Moreover, s and l are determined by lambda and Lo, since E[S] = 2*s = lambda and E[L] = 2*l = Lo. Note that Var[S] = 2*s^2 = lambda*s and E[L] = 2*l = Lo, Var[L] = 2*l^2 = Lo*l, so the variance "scales" differently than in the case when we use exponential distributions.

What parameters do you use for drawing the graphs above? (i.e., Lo, and the paramters for lambda(t) ).

There is an interesting property if you convolve two exponentials with L0 and L1 characteristic lengths. The result is essentially proportional to "exp(-x/L0)-exp(-x/L1)" where L1>L0.

This means that the expected value should be
1/(1/L1+1/x) - 1/(1/L0+1/x)

If I pick something like L1=8 units and L0=7 units then the incremental dispersion looks like:

(this is the derivative of the above function)

What I like about it, is that it generates the "cusp" that Hubbert saw on his cumulative footage return graph. Look at the superimposed blue curve:

The non-sweet spot return shows a plateau at zero (constant positive rate) whereas the sweet spot definitely shows a cusp, which may be reflected by the actual data that Hubbert plotted.

I will try to reconcile the difference between your formula and this one. Admittedly, I did this my derivation in my head because of the convolution identity that dawned on me.

Yes, if L is a sum of independent exponentials with means Lo and L1, then L has density

(*) 1/(L1-L0)*( exp(-x/L1)-exp(-x/L0) ), for x >= 0.
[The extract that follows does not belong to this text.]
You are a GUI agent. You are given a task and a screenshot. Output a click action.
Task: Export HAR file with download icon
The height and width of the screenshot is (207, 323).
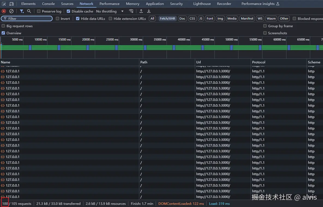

(Of course, when L0->L1 this will collapse to a Gamma distribution with 2 degrees of freedom).

In the formulas above, I assumed that S is also Gamma(2,s) distributed, which perhaps is harder to give a physical interpretation than for L. If we assume S ~ Exp(lambda) and L density (*), then

E[D(S,L)] = lambda*(1 - 1/(L1-Lo)*(1/(1/lambda + 1/L1) - 1/(1/lambda + 1/Lo)) ).

But perhaps all this fiddling around with different distibutions is of moderate interest: it is probably most important to recognice that the most important thing is to have some kind of uncertainty ("dispersion") in lambda and L. Whether this is the case, I would say, comes down to how sensitive the "output" is to the various assumptions on the distributions, the "output" being whatever the model help us to say about the real world. (In this case, perhaps the expected volume of discoveries in the next few years.)

Another thing we could try to adress is the sample variability: we have focused on the mean of D(S,L), but it should be straight forward to compute condfidence intervals for future discoveries, given assumptions on the distributions of S and L. (Maybe you already did this).

Another (minor) comment: i don't think the single dispersive model corresponds to a uniformly distributed L --- in that model, L = Lo deterministically (i.e. point mass 1 at Lo in probability lingo).

In fact, L uniformly distributed on [0,2*L0] (to make E[L] = L0) gives

E[D(S,L)] = labmda*( 1 - 1/(2*Lo) + 1/(2*Lo)*exp(-2*Lo/lambda) ).